What is Playwright?

We explore the features of Playwright that make it an awesome tool for web automation, testing, and scraping 🎭

Content

Why use Playwright?

We all know that technology moves fast, but even by modern standards, the rapid rise of Playwright is impressive.

Microsoft released Playwright in 2020 as an open-source Node library to automate Chromium, Firefox, and WebKit with a single API. Today, Playwright is one of the most popular frameworks for web automation, testing, and scraping. It provides automated control of a web browser with a few lines of code, making it particularly useful for data extraction, end-to-end testing, automating web page interaction, taking screenshots of web pages, and running automated tests for JavaScript libraries.
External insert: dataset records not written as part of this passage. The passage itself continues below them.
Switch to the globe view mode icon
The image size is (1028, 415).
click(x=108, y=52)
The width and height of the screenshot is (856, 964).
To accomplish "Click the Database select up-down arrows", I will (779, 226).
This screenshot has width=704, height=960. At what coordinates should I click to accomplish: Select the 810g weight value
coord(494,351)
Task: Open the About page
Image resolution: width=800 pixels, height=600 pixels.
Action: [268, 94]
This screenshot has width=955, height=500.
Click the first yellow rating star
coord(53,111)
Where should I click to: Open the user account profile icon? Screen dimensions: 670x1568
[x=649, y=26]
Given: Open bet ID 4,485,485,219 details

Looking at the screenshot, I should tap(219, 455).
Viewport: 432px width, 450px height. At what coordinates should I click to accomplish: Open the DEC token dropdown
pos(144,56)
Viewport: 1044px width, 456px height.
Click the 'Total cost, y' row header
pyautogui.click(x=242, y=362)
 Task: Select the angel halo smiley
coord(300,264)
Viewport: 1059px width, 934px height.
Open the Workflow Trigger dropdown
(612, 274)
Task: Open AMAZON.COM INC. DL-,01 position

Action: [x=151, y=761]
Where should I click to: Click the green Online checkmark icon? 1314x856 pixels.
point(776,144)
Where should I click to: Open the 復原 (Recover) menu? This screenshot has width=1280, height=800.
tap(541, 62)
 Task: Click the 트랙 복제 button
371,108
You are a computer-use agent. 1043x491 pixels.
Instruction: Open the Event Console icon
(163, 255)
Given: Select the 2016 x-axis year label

While similar to Puppeteer, Cypress, and Selenium, there are some differences. Let’s find out what they are.

Is Playwright a headless browser?

Not exactly. Playwright can be run in headful or headless mode (without a graphical user interface). By default, Playwright runs in headless mode, which means you won’t see what is happening in the browser when you run your script, but it will run faster. When you write and debug your scripts, it’s advisable to disable headless mode so you can see what your script is doing:

const browser = await chromium.launch({ headless: false })

On the other hand, if performance is the most important thing for you, headless mode is the way to go since headless browsers are quicker than real browsers.

What about Puppeteer and Selenium?

Speak of headless browsers, and the names Puppeteer and Selenium immediately spring to mind. So, how do these compare to their younger sibling? Puppeteer supports only JavaScript and TypeScript and works with Chromium, with experimental support for Firefox. Playwright supports Chromium, Firefox, and Safari with WebKit. You can use many programming languages with Playwright and one extra language with Selenium (Ruby). But Playwright’s greatest advantage over Selenium is its auto-waiting function.

What languages does Playwright support?

Playwright works with some of the most popular programming languages, including JavaScript, Python, Java, and C#. Its support of Chromium, Firefox, and WebKit provides a wide range of cross-browser automation and web testing capabilities.

What platform does Playwright support?

Playwright is a cross-platform framework. The browser binaries for Chromium, Firefox, and WebKit work across three platforms: Windows (and WSL), macOS (10.14 or above), and Linux (though you may need to install additional dependencies, depending on your Linux distribution).

How do I get started with Playwright?

One thing that isn’t said enough about Playwright: its documentation is superb. There you will find out how to install Playwright to get started.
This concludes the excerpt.